Goal:
Reproduce word for word the part of the Adam Falkner biography below that opens with the words containing "Falkner is a Pushcart" and closes with "from Columbia University.".

Adam Falkner is an American author, poet, artist, and educator.

Falkner is a Pushcart Prize nominee. His work has appeared in The New York Times, and he has been a featured performer at President Barack Obama's Grassroots Ball at the 2009 Presidential Inauguration.

Education
Falkner is from Ann Arbor, Michigan, and attended the University of Michigan as an undergraduate student. He holds a MA in English from Brooklyn College, and a PhD in English & Education from Columbia University.

Career
Falkner's writing and work focus on intersectional themes of race, gender, queer life and social justice education.

Writing
Falkner's book, The Willies, is a  portrait of the "journey into queerhood" in America. The book has received praise from National Book Award-winning author Andrew Solomon, and from writers and critics Saeed Jones, Hanif Abdurraqib, and Patricia Smith for its “vulnerability, determination, lyricism and incisiveness.” The Willies was the winner of the Midwestern Independent Book Award and the Foreward Reviews Gold Medal prize.

Falkner has been nominated for a Pushcart Prize. His work also has appeared in The New York Times and on TED, and he was a featured performer at President Barack Obama's Grassroots Ball at the 2009 Presidential Inauguration.

Educational leadership
Prior to pursuing doctoral study at Columbia University's Teachers College, Falkner taught high school English in New York City's public schools. He founded the Dialogue Arts Project, and is a national lecturer and consultant around themes of racial equity and culturally empowering education. He has taught English Education and Sociology at Vassar College and Columbia University's Teachers College.

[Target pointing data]
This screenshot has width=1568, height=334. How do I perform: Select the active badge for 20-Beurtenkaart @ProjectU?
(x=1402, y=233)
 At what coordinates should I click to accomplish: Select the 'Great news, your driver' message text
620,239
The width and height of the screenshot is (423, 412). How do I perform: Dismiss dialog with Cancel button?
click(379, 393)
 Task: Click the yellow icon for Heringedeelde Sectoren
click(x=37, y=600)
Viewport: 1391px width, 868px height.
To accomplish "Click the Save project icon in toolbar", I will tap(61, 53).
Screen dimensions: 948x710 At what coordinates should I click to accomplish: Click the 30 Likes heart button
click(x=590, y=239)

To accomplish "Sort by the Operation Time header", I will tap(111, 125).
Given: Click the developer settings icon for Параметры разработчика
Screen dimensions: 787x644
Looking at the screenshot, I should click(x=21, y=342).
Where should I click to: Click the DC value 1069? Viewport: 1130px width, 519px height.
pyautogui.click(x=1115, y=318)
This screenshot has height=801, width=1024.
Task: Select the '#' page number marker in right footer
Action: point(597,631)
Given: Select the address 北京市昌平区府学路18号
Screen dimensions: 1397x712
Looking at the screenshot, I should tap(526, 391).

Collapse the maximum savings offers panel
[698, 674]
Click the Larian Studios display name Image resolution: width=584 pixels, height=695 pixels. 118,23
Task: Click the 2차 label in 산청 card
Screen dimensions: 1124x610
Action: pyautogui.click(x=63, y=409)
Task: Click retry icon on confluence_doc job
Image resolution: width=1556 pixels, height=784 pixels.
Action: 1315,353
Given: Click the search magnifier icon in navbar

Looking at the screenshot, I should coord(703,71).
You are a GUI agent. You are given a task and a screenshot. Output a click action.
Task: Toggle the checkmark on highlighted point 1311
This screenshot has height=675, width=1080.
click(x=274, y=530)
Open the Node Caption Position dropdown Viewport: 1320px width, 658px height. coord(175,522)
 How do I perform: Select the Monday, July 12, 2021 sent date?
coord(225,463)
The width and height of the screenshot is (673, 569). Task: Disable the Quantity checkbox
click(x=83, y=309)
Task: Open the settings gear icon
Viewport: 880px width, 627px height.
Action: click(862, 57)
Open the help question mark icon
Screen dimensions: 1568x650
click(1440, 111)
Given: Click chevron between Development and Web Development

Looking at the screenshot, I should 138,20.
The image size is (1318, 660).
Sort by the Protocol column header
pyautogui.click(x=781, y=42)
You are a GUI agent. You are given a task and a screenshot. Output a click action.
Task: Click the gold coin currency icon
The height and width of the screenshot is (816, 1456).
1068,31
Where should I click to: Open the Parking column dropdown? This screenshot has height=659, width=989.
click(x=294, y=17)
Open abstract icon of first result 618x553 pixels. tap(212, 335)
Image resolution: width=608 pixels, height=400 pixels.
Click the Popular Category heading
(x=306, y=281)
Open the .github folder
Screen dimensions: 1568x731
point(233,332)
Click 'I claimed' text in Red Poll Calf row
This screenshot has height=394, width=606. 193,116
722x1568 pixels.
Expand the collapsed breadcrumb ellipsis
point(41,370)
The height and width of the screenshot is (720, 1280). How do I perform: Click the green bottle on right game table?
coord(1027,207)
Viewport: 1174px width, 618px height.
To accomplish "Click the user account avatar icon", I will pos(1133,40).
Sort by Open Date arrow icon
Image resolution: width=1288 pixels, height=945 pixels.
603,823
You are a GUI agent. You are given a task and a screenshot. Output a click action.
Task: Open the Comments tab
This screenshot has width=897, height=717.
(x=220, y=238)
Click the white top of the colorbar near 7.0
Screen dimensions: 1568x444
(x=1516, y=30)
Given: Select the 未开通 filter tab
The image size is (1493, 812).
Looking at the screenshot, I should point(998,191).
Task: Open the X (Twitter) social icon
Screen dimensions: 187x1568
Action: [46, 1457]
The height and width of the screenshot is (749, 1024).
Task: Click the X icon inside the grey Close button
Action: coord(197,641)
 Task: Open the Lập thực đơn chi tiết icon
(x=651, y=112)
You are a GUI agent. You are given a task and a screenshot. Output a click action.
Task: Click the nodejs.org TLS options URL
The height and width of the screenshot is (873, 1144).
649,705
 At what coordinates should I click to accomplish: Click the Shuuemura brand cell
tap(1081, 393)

Result for this task:
Falkner is a Pushcart Prize nominee. His work has appeared in The New York Times, and he has been a featured performer at President Barack Obama's Grassroots Ball at the 2009 Presidential Inauguration.

Education
Falkner is from Ann Arbor, Michigan, and attended the University of Michigan as an undergraduate student. He holds a MA in English from Brooklyn College, and a PhD in English & Education from Columbia University.